Minutello, a Pittsburgh native, said she knew she wanted to teach Latin since high school. After receiving a master’s degree in foreign language instruction from the University of Pittsburgh, she explored opportunities in the D.C. region, where she dreamed of one day living. It was clear McLean High would be a fit while she was interviewing for the job, she said.
Few people ask specific questions about teaching Latin, she said, but the principal and staff in McLean were more interested and engaged than usual. She said she views starting her teaching career in the midst of a pandemic as an opportunity.
“I can tell that so much has changed and the expectations for students and teachers are all changing,” Minutello said. “That can be scary for teachers that have been working for a long time … The benefit of being a first-year teacher at this time is, I have not experienced teaching before COVID times.”
Edinborough, who grew up in Trinidad and Tobago, was inspired to pursue a career in education by her college professors. She was particularly struck by her community college calculus teacher, who gifted her a graphing calculator after noticing she used a four-function calculator for assignments.
When Fairfax County was seeking tutors, she worked with students through the EduTutorVA program while she attended George Mason.
The pandemic, Edinborough said, motivated many teachers to learn their students’ stories. During her internship at Lake Braddock Secondary School, teachers spent the first week-and-a-half of school getting to know their students.

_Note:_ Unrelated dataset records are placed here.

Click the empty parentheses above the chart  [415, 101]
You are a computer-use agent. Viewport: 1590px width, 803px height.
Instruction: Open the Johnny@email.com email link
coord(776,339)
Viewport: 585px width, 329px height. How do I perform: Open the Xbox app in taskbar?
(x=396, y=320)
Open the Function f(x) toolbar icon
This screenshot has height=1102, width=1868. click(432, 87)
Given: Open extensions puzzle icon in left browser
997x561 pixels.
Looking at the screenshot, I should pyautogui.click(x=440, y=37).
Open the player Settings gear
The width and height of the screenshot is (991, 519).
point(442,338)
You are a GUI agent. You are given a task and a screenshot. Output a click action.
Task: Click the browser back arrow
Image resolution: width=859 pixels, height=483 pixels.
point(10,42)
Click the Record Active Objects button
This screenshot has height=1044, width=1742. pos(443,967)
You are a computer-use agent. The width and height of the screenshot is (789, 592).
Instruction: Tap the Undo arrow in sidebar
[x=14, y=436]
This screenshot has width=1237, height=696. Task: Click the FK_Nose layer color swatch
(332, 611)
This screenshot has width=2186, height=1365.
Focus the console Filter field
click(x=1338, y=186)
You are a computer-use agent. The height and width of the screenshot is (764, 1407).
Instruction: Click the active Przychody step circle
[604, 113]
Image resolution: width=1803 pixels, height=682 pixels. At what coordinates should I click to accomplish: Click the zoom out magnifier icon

“Everybody wants to care for their students and get to know them and know their stories and just make them feel welcome again in school, because they were out of school and they came back, and they just didn’t know how to interact with each other, how to socialize or do any of that stuff,” Edinborough said.
Taylor, meanwhile, decided to become a teacher after over a year in a marketing job. She taught sixth grade for three years in Texas, and started interviewing for jobs in Virginia when her husband’s job prompted them to relocate.
Taylor said she was blown away when West Springfield Principal Kelly Sheers asked her things like where she was planning to live during the interview. This week, she’s likely going to visit her classroom again and hopes to get her computer set up, so she can do color printing and put posters up in the classroom.
In the final days of summer break, she’s trying to create enough bookshelf space for the books she brought with her from Texas.
“We’ve all adapted and changed through the last few years, and I’ve been proud to see that growth in my students. I’ve been proud to see their resilience and been able to play a role in just being a support system for them. I’m proud to be a teacher.”